Мы поднялись на башню, полюбовались открывшейся панорамой и спустились обратно на лужайку возле башни, обрамленную четырехугольником высаженных еще при немцах кустов. И тут оказалось, что я, отправляясь на рыбалку, положил в свою сумку не только банку червей и пакетик с бутербродами, но и фотоаппарат «Любитель». Это был один из самых дешевых фотоаппаратов с тяжелым пластмассовым корпусом. Стоил он, помнится, 115 рублей. Моей мечтой был фотоаппарат «ФЭД», позволявший делать с одной заправки кассетой 34 снимка размером 24 на 36 мм. Но он стоил целых 800 рублей, и был мне не по карману. «Любителем» же можно было делать снимки размером 6 на 6 сантиметров, получаемые контактной печатью, а на одной катушке фотопленки помещалось всего 12 кадров! Но благодаря этой простенькой, несовершенной. камере я могу сегодня, спустя полсотни лет, получить послание из Прошлого и всмотреться в лица людей, с которыми я провел столь бурную ночь, и которых больше никогда не встретил. Вот Иван Иванович оживленно смотрит на мои попытки сделать снимок. Он держит во рту папироску «Беломор» и готов чиркнуть спичкой по коробку прямо перед лицом своего сына Леньки. Вот он Ленька, торжественно серьезный, держит букет полевых цветов, которые он хочет, очевидно, отвезти матери. А вот и шофер Петька в своей темной робе, пригодной для всех случаев жизни, тоже с папироской в руке. И все они — на фоне черно-белых бликов ярко освещенных кустов, обрамляющих лужайку у башни Бисмарка.

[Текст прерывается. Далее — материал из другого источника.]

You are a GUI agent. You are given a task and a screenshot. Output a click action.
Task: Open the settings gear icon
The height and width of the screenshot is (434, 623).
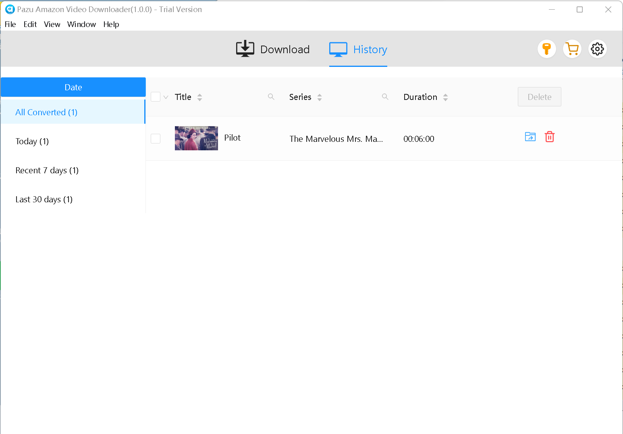[597, 49]
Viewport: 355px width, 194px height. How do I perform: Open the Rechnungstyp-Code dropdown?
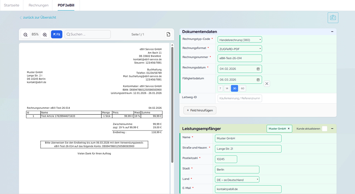pyautogui.click(x=240, y=40)
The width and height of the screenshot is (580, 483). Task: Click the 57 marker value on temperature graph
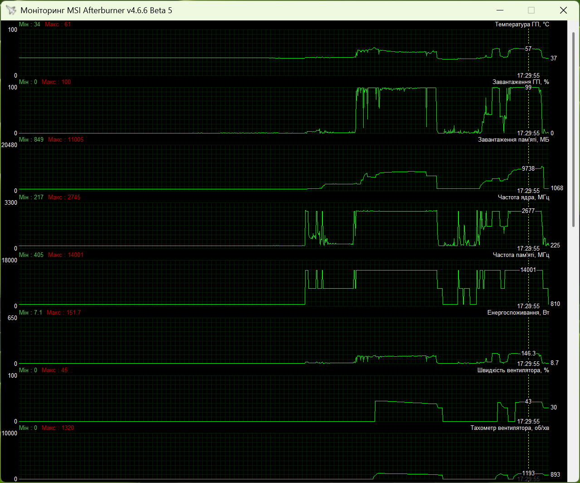(x=528, y=49)
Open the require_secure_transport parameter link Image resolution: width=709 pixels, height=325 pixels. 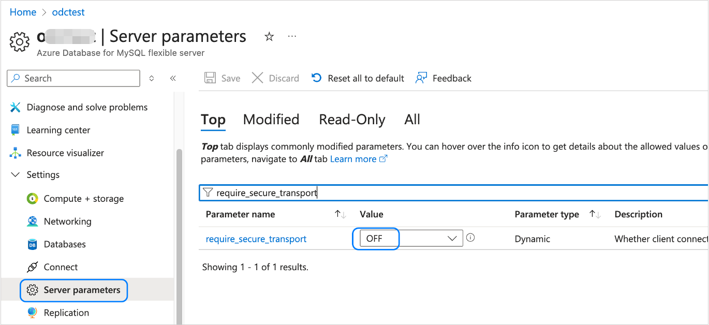256,239
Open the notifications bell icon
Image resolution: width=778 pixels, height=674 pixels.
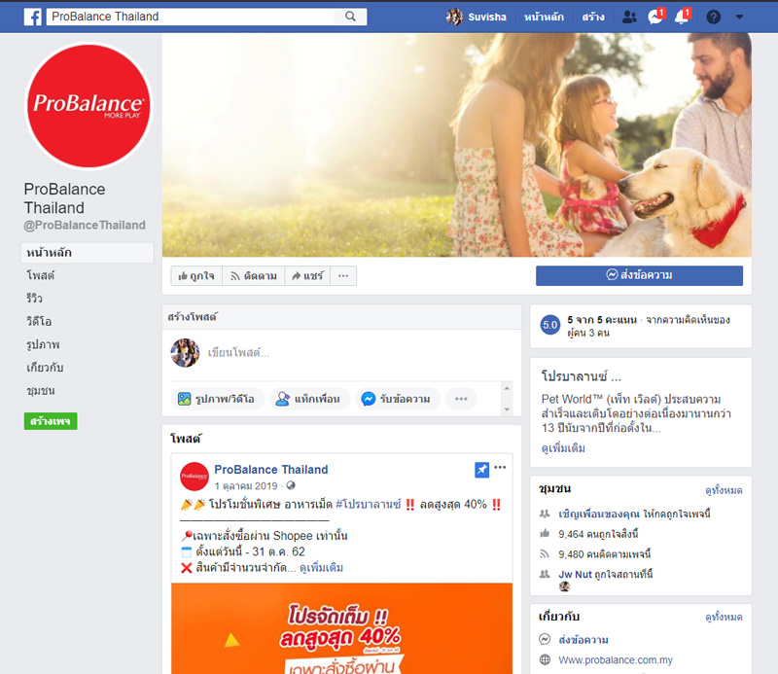[x=681, y=17]
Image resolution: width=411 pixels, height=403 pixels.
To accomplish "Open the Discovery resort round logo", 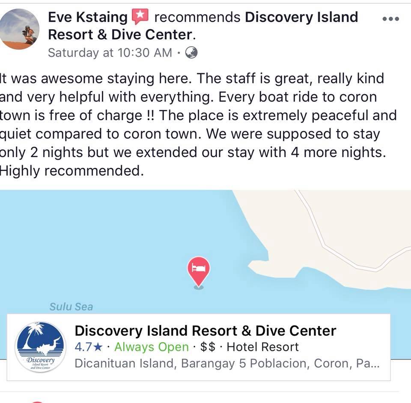I will [40, 347].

На следующий год, когда я приехал опять к отцу на каникулы, Ивана Ивановича уже не было в городке. На комбинате случилась авария, — взорвался бак с горячей щелочью, пострадало одиннадцать человек. Ивана Ивановича отстранили от должности главного инженера, началось следствие. Он уволился и вместе со всей семьей выехал куда подальше.
Так и остались мои первые шаги без последствий: настоящим рыболовом я еще не стал. Не встретил я достойного подражания примера, не посчастливилось мне, как бывает с новичками, которым везет, поймать хотя бы одну крупную рыбу килограмма на 2-3. Но, по-видимому, мое инфицирование ВРС всё-таки состоялось, и начался инкубационный период. Через несколько лет я примкнул к ВПР окончательно и бесповоротно, на всю оставшуюся жизнь.